■ **Requirement**: Each line of the material must be repeated precisely, with the pictures left out.

■ **Provided entries**:
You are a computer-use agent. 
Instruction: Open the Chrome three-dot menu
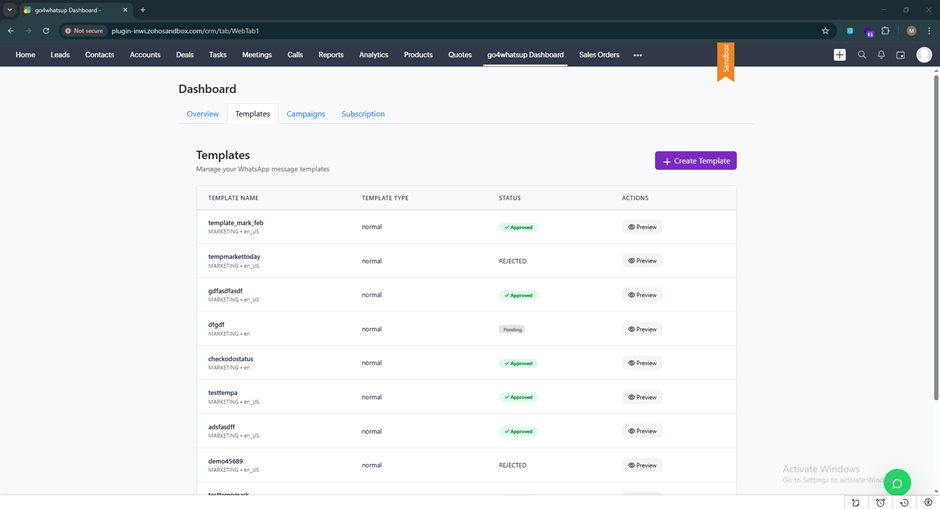[x=929, y=31]
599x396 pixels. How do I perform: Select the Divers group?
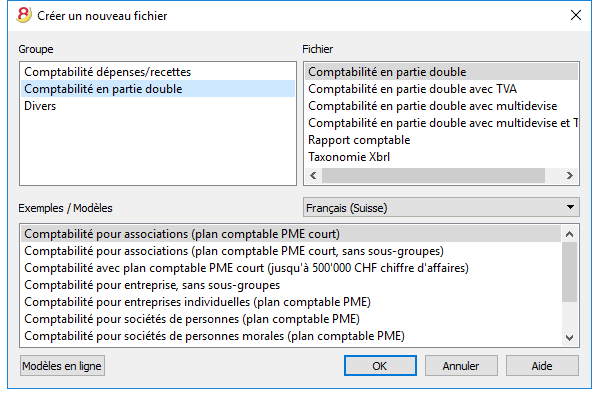pos(158,106)
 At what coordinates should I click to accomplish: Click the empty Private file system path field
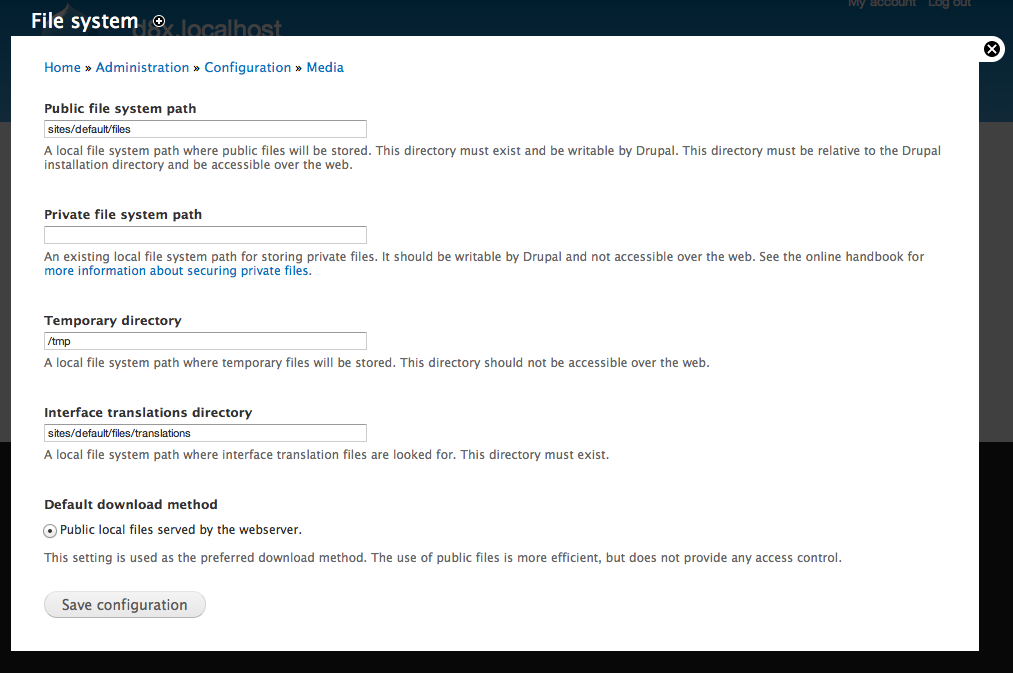[205, 235]
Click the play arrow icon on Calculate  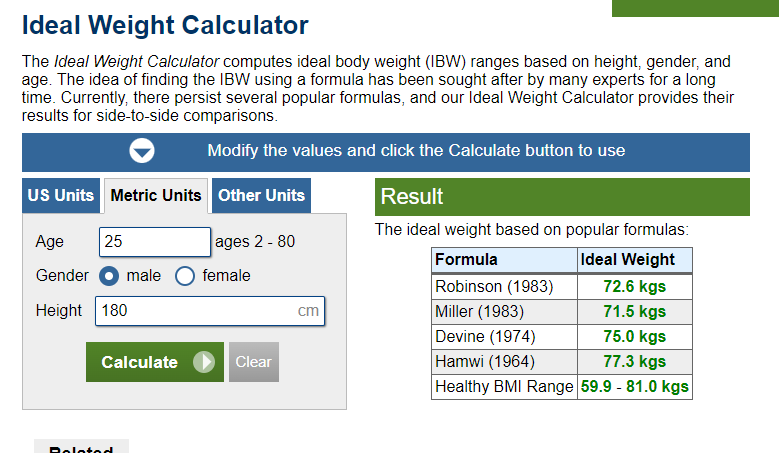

■ **Answer to this exercise**:
You are a computer-use agent. 
Instruction: Open the Chrome three-dot menu
[x=929, y=31]
599x396 pixels. How do I perform: Select the Divers group?
pos(158,106)
 At what coordinates should I click to accomplish: Click the empty Private file system path field
[205, 235]
Click the play arrow icon on Calculate  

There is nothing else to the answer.